I have a further amendment on this matter in the next group. As well as being confused about other things in the Bill, I am confused about today’s groupings, which all seem to be mixed up. Unfortunately I was stranded in Yorkshire this morning—the overhead wires were down in the Keighley area, and now I cannot even ask the noble Lord, Lord Adonis, to intervene in the situation—so I could not get here in time to sort out the groupings in relation to my amendments. Noble Lords will therefore have to listen to me again on the next grouping.

However, the issue of the wider community—to which I referred at Second Reading, in comments to which the noble Baroness, Lady Royall, kindly referred—is crucial and must be addressed. That would address some of the problems which the noble Lord referred to in terms of getting it right. Of course you have to get it right. However, I do not agree that the principle of consultation should not be in the Bill because the specific amendments which have been put forward are not quite right. I think that the Government will find it a great deal easier to get support for the Bill, and to get it through Parliament a bit quicker, if they are prepared to look very seriously at this issue.
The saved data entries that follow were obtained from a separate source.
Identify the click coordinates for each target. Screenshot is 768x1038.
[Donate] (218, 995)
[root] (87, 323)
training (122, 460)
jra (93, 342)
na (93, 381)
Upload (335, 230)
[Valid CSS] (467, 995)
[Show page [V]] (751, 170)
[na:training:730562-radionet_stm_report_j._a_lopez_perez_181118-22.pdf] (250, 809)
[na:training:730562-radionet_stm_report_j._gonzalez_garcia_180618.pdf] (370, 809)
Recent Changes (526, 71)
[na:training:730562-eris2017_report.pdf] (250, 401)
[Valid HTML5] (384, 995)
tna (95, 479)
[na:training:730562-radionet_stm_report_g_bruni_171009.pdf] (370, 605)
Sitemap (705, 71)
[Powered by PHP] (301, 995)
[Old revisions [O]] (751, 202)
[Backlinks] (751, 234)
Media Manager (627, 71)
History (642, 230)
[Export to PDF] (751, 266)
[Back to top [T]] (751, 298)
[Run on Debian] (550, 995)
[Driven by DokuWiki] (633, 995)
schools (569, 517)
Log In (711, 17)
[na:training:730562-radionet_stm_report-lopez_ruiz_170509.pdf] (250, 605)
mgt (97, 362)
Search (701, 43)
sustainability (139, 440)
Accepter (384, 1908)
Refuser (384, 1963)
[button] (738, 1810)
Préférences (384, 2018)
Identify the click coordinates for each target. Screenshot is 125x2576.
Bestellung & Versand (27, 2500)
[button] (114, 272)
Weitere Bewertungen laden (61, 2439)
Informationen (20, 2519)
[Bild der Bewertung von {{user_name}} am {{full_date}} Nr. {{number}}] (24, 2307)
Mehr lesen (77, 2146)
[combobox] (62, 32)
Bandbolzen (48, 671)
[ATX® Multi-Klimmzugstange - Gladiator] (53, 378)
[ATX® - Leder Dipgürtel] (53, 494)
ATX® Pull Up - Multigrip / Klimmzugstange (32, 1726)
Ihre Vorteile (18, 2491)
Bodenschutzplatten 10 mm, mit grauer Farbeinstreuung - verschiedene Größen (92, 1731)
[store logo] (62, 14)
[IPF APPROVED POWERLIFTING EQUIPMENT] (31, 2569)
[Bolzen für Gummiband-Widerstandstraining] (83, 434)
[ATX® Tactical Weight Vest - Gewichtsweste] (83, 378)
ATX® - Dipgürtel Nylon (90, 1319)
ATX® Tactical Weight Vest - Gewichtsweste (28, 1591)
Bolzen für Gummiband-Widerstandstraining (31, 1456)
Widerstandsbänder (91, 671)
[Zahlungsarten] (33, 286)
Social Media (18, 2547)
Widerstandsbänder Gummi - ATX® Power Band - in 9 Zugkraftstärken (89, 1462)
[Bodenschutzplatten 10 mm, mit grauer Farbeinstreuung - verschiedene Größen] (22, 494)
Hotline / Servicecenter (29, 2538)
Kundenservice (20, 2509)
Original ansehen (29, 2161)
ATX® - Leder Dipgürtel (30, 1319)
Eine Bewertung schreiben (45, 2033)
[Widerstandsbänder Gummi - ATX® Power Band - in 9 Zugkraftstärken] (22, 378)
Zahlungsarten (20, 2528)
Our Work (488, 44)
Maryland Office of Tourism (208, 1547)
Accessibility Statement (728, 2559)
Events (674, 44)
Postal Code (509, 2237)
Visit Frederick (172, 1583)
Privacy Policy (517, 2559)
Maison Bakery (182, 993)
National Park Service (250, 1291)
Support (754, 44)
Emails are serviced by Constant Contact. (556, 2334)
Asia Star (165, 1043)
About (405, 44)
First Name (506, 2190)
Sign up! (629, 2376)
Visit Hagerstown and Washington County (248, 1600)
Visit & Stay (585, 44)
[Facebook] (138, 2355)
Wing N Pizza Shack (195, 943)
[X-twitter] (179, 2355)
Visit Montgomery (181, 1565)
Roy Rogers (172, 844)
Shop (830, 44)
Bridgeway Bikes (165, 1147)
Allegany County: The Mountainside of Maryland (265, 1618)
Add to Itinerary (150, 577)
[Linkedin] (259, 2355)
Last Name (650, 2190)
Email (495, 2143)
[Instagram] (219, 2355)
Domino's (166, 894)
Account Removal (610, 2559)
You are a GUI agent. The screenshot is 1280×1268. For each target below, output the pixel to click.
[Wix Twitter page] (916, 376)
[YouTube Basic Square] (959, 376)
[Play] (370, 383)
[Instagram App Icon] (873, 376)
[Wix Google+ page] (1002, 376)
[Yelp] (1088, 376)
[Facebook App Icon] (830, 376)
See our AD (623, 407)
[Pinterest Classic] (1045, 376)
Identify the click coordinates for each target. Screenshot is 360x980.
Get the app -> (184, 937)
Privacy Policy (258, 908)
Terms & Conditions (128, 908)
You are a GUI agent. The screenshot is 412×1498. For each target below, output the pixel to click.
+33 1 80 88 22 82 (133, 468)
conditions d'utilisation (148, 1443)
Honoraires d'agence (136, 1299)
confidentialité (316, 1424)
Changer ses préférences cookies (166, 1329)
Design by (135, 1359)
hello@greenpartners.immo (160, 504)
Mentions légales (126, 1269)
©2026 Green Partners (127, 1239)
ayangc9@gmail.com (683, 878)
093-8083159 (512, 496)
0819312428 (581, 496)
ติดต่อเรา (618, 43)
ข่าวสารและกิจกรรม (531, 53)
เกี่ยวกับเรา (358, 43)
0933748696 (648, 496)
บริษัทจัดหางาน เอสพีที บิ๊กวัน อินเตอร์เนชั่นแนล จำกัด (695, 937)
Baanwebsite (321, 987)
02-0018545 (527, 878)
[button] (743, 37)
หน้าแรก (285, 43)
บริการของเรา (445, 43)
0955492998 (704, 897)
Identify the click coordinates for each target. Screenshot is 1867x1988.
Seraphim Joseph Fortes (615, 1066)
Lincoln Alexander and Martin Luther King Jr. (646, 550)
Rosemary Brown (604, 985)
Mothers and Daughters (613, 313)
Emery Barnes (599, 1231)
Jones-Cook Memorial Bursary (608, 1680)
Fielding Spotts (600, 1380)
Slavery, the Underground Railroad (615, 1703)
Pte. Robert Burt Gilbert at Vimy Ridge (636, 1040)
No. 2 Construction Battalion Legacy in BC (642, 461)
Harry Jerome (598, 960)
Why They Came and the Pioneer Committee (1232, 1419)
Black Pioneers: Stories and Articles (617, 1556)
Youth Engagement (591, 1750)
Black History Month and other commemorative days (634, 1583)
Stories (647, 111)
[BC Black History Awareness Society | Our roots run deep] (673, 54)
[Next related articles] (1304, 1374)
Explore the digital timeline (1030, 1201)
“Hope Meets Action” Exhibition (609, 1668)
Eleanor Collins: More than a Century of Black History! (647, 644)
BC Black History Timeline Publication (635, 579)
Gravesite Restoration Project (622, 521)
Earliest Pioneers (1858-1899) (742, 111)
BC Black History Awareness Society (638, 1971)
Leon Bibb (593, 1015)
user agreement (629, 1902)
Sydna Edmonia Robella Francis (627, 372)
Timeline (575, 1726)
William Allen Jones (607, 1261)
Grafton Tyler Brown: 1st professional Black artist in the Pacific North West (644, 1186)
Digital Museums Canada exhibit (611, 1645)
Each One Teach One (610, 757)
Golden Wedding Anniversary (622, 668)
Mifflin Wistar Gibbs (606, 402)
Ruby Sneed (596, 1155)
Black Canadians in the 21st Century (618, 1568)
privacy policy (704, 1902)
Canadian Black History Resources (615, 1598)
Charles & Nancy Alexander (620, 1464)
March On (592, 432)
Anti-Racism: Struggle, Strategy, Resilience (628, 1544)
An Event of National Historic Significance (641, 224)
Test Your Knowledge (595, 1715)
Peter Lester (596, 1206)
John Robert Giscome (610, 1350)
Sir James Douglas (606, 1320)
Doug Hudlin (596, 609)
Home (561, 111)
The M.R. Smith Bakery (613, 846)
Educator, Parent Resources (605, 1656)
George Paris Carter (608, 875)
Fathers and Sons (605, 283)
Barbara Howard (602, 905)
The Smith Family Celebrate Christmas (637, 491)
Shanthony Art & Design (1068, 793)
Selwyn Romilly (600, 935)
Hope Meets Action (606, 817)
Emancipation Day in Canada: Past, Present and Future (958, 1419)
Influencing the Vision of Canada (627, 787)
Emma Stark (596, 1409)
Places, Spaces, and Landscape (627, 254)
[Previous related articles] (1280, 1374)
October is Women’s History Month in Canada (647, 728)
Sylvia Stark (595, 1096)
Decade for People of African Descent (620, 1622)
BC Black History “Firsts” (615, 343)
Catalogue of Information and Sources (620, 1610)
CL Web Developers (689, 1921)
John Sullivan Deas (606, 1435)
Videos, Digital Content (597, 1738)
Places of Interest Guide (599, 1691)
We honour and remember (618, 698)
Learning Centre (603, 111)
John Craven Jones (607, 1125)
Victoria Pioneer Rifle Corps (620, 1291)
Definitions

The real problem is that the Secretary of State, Michael Gove, whom I admire in many ways, is a man with a rather revolutionary mission on this and other matters. Although I am all in favour of revolution, I am a liberal, and revolution must be based on two things. First, it has to be evolutionary—however revolutionary the end product is—and you must get there slowly or fairly slowly. Secondly, you have to take people with you. A sort of Leninist revolution whereby there is a leadership which everyone follows, and if people do not follow it someone such as Stalin comes along and makes them follow, is not the way forward. You must take people with you. A good process of consultation and debate locally among interest groups such as teachers, who have a legitimate interest in the school, and the wider community, is crucial.

The Secretary of State has impaled himself on a problem by setting September as the date by when the first new academies should be set up. Looking at the parliamentary timetable, I am not sure that this legislation can get through by September—not because it will be blocked or obstructed, but simply because of the time that it takes to reach the statute book. There is talk of bringing the Commons back, but if the Commons makes a few changes to the Bill, it will have to come back here, which would mean that it will not go through until we come back in October, unless we are all to be dragged back here screaming in September to get the Bill through in the interests of the revolution. I am not sure that the House of Lords is a body which usually marches behind revolutions—but who knows?

The Government must get themselves off this hook on which they have impaled themselves. They should accept that to do it properly—and it has to be done properly if it is going to work—it will take a bit longer. That is not delaying the legislation by years. Clearly that would be ridiculous. We need a sensible timetable, a sensible way of doing it, and a sensible way of getting local communities—all the people involved in the school, and other schools—to understand and to come to agreements on what is going to happen. If the process is done on the basis of a school selfishly and aggressively breaking away, it will not work. If it is done by agreement among people locally that this is an evolutionary way forward that will probably lead to other schools in the area becoming academies in due course, and if it is done in a sensible and organised way, then it might work.